Top of Data supplied
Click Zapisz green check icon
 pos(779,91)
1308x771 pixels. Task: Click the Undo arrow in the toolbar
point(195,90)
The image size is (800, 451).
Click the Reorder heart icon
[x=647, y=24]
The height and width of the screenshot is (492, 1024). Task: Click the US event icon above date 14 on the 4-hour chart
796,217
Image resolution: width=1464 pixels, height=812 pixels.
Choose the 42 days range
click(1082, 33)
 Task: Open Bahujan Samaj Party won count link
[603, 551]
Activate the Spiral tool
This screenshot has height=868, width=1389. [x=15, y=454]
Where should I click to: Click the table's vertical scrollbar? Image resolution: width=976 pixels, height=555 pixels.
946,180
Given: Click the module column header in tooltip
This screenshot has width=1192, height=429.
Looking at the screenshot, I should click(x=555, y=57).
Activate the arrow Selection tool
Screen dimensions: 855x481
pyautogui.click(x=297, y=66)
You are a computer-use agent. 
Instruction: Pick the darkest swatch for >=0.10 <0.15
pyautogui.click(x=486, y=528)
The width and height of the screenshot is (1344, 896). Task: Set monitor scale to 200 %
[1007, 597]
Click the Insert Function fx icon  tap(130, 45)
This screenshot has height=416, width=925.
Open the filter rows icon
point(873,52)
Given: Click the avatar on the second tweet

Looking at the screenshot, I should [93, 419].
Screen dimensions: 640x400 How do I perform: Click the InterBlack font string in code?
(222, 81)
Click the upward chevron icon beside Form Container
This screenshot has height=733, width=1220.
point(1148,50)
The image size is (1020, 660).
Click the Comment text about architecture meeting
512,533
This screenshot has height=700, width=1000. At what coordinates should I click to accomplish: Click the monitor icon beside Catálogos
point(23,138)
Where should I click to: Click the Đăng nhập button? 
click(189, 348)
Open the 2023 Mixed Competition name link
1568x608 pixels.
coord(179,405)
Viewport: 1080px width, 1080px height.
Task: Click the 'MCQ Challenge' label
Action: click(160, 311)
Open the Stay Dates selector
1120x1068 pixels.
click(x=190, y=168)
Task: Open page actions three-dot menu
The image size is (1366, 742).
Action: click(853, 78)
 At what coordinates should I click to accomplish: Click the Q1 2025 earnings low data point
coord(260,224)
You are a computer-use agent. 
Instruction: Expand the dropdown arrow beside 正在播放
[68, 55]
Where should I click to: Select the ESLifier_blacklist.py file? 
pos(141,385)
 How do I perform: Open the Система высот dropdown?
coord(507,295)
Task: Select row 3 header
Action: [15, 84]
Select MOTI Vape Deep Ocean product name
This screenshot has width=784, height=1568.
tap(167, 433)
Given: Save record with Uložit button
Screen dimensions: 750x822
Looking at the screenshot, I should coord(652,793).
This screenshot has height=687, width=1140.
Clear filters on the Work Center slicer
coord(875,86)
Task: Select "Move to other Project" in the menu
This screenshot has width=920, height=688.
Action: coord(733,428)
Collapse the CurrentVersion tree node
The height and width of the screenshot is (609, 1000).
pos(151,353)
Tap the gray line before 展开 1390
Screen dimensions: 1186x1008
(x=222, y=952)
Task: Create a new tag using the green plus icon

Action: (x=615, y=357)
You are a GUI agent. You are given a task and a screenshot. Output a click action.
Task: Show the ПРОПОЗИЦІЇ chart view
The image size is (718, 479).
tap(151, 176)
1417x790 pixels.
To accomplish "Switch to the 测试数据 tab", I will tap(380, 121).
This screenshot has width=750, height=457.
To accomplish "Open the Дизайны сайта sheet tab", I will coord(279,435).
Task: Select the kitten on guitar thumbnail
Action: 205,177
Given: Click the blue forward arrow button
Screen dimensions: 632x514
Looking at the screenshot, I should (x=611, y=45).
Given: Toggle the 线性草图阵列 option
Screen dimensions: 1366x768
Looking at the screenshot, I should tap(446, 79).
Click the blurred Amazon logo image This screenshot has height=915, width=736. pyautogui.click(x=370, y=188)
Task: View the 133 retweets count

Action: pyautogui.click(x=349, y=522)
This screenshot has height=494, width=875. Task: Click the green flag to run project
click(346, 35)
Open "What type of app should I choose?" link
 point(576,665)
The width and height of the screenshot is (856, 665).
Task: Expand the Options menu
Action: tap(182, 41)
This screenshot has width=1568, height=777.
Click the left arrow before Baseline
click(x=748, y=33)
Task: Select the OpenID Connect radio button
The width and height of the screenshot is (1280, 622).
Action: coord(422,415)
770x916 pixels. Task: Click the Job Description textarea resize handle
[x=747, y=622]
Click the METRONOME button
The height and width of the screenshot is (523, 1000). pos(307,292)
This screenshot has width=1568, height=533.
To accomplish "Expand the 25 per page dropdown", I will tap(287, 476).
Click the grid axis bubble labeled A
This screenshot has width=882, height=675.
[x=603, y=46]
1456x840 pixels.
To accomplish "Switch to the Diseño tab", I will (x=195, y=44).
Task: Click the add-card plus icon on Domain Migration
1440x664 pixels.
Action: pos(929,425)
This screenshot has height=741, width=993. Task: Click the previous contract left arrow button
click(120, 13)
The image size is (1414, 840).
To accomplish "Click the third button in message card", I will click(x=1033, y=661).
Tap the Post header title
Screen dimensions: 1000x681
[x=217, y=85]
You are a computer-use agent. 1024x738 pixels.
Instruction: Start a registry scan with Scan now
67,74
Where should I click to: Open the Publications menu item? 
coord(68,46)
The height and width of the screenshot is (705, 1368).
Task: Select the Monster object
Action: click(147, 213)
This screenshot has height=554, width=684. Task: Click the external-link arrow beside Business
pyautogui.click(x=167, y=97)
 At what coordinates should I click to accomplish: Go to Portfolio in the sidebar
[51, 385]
Bottom of Data supplied
### Requirement:
The reply should consist solely of the lines above from the one that has "Screen dimensions: 632x514" through the one that has "This screenshot has width=1568, height=533.", reproduced exactly.

### Response box:
Screen dimensions: 632x514
Looking at the screenshot, I should (x=611, y=45).
Given: Toggle the 线性草图阵列 option
Screen dimensions: 1366x768
Looking at the screenshot, I should tap(446, 79).
Click the blurred Amazon logo image This screenshot has height=915, width=736. pyautogui.click(x=370, y=188)
Task: View the 133 retweets count

Action: pyautogui.click(x=349, y=522)
This screenshot has height=494, width=875. Task: Click the green flag to run project
click(346, 35)
Open "What type of app should I choose?" link
 point(576,665)
The width and height of the screenshot is (856, 665).
Task: Expand the Options menu
Action: tap(182, 41)
This screenshot has width=1568, height=777.
Click the left arrow before Baseline
click(x=748, y=33)
Task: Select the OpenID Connect radio button
The width and height of the screenshot is (1280, 622).
Action: coord(422,415)
770x916 pixels. Task: Click the Job Description textarea resize handle
[x=747, y=622]
Click the METRONOME button
The height and width of the screenshot is (523, 1000). pos(307,292)
This screenshot has width=1568, height=533.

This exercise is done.